Exercise brief =
Below are some records. Set down exactly the line holding "Select side-by-side split layout icon" and every later line through the end, omitting the pictures.

Saved entries
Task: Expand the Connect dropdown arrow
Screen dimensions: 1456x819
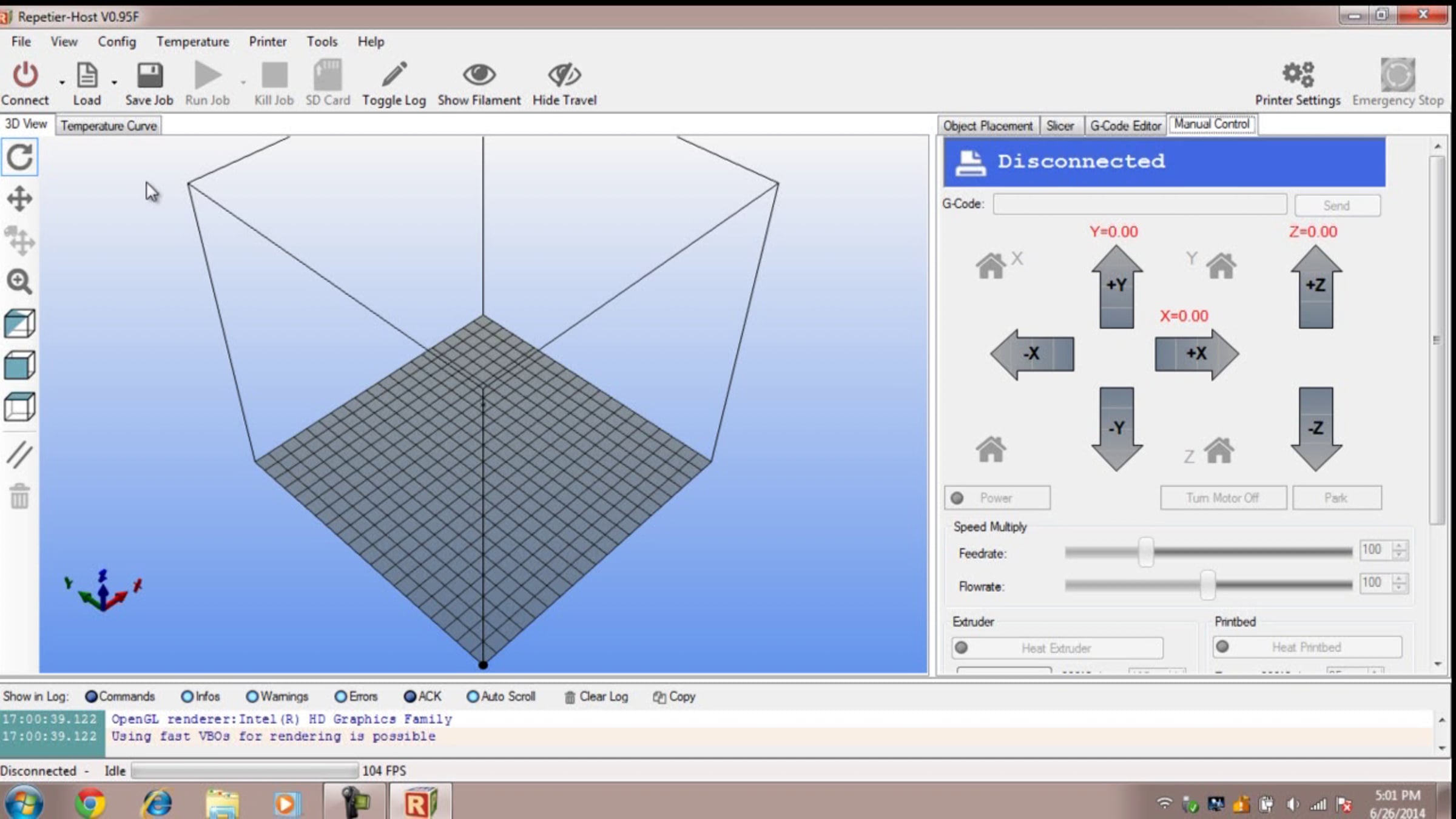Action: click(x=62, y=82)
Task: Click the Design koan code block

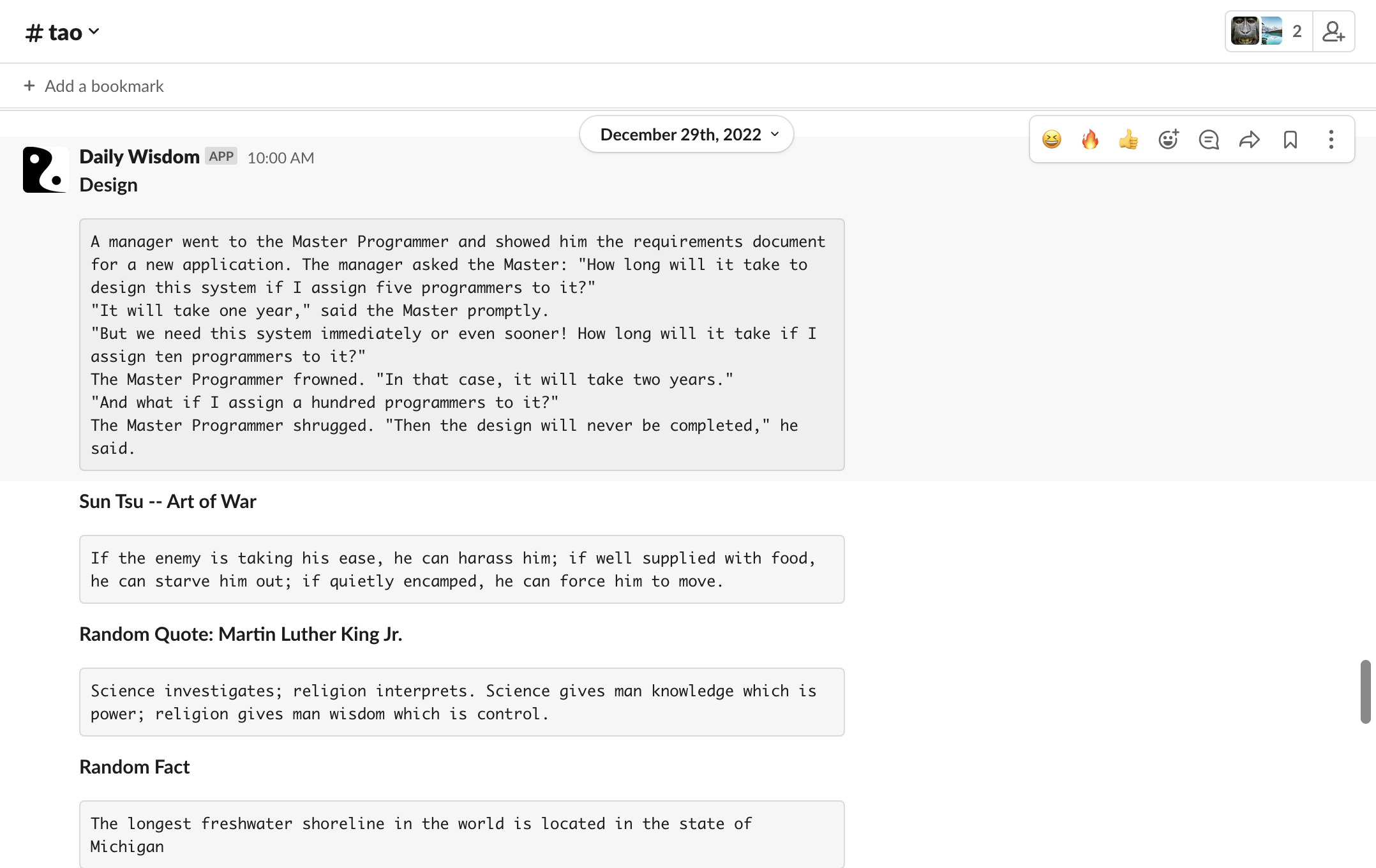Action: pos(461,345)
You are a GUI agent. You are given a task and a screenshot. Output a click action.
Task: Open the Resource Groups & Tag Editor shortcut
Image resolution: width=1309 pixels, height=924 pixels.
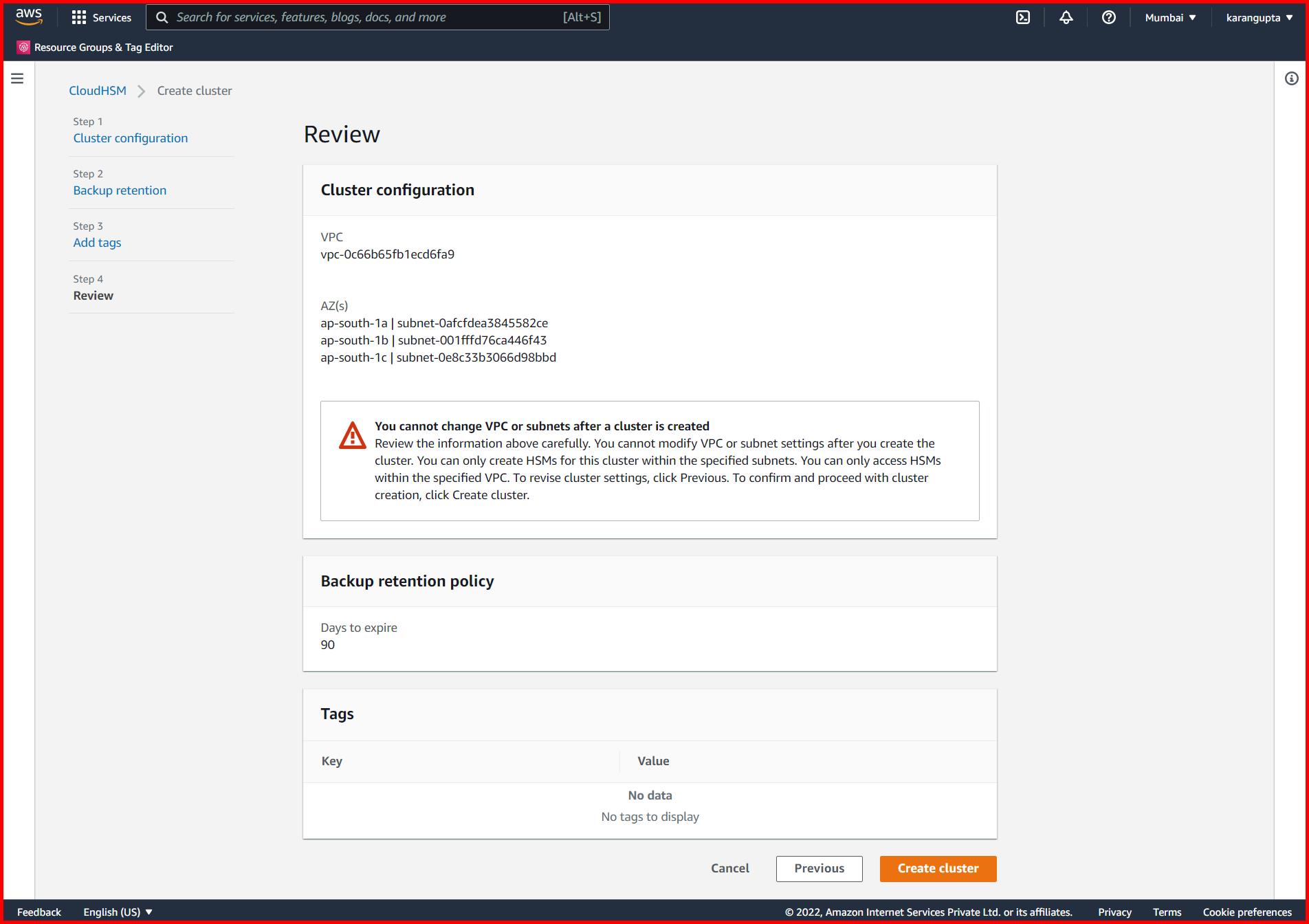(x=96, y=47)
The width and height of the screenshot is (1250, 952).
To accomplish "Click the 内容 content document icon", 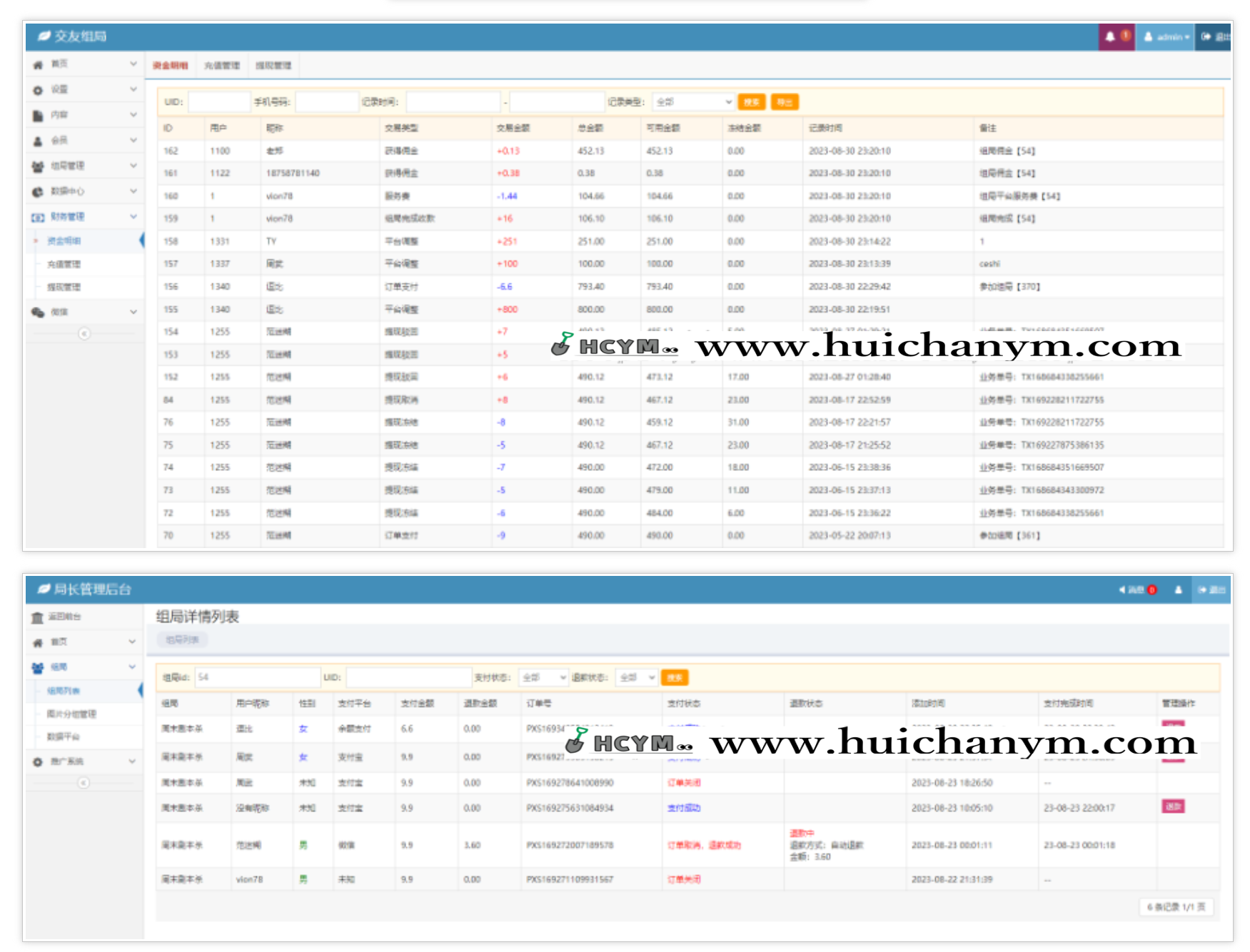I will point(38,115).
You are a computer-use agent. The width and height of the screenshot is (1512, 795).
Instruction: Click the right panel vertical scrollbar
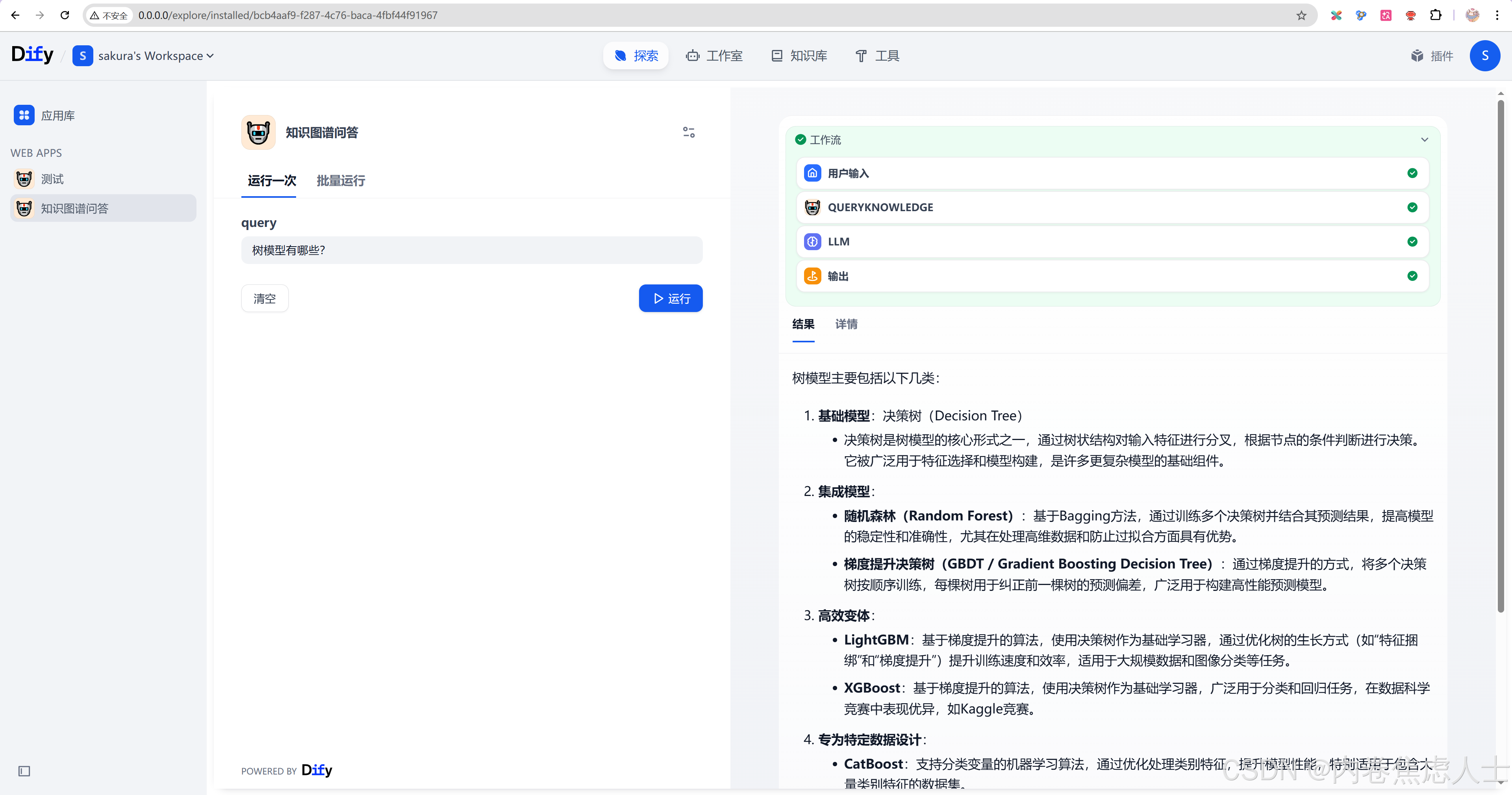[1500, 352]
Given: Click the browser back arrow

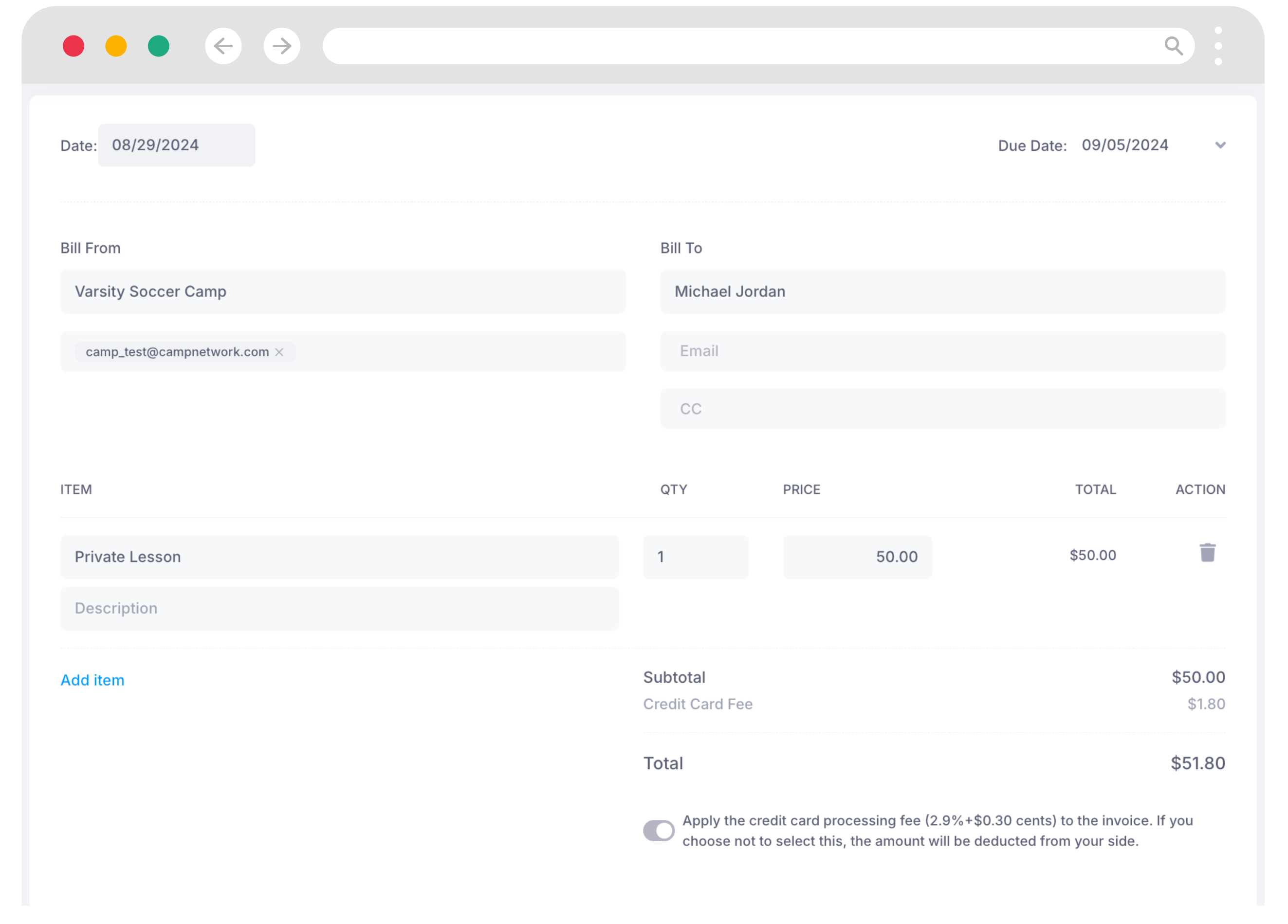Looking at the screenshot, I should click(223, 46).
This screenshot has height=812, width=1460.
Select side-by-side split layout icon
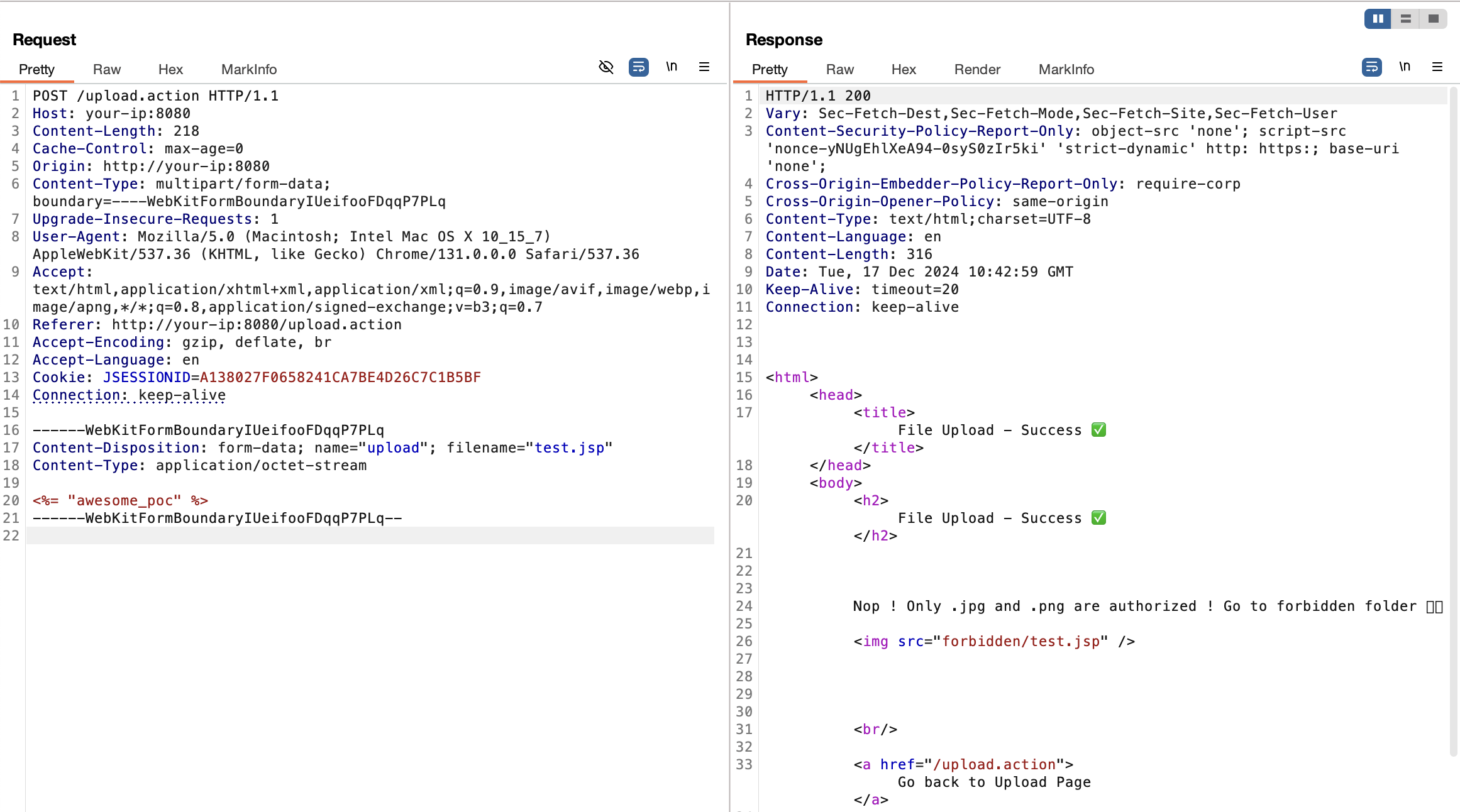point(1378,19)
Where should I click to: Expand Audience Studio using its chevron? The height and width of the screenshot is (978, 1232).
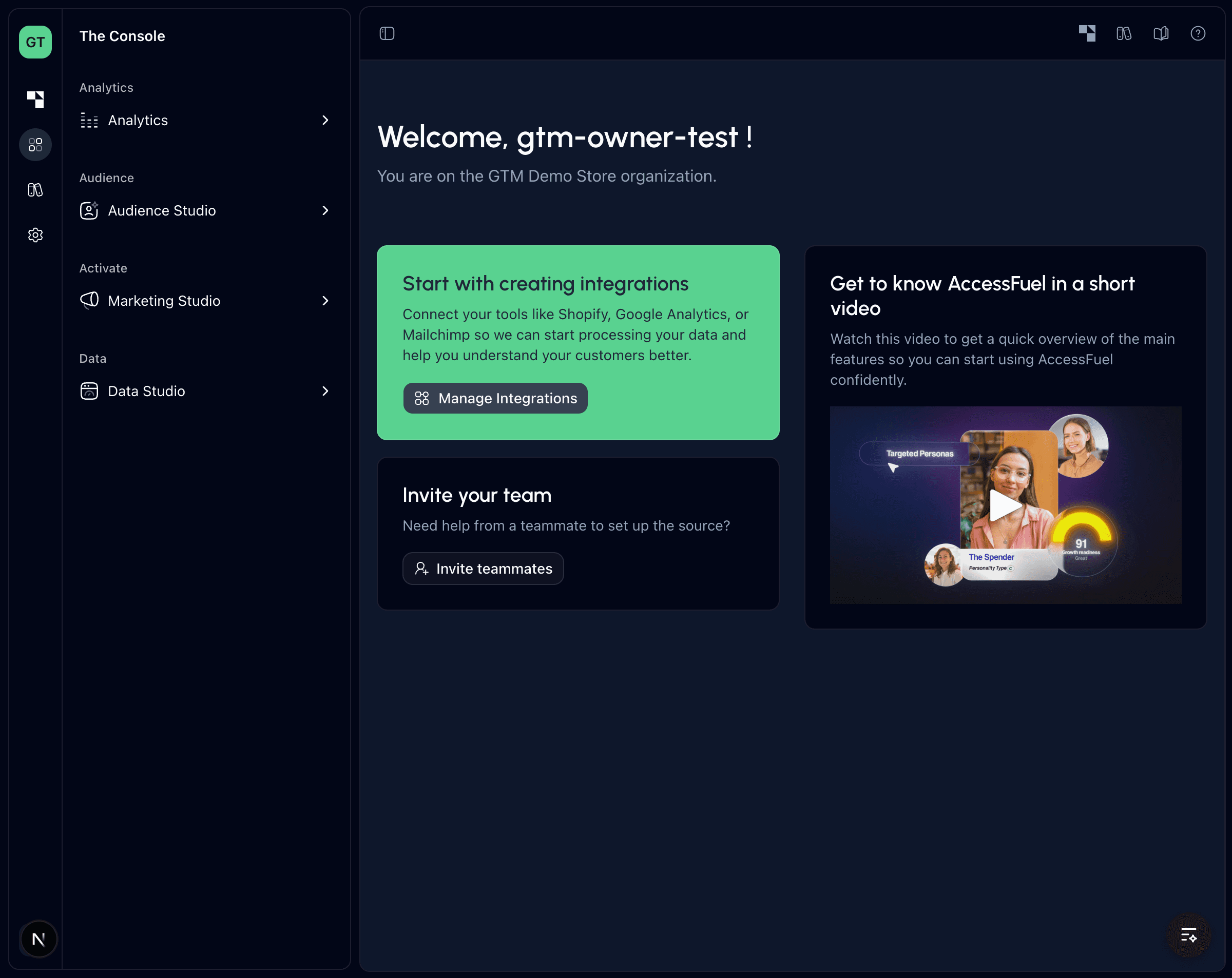point(326,210)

Written response =
Select side-by-side split layout icon
point(1378,19)
Where should I click to: Expand Audience Studio using its chevron? The height and width of the screenshot is (978, 1232).
point(326,210)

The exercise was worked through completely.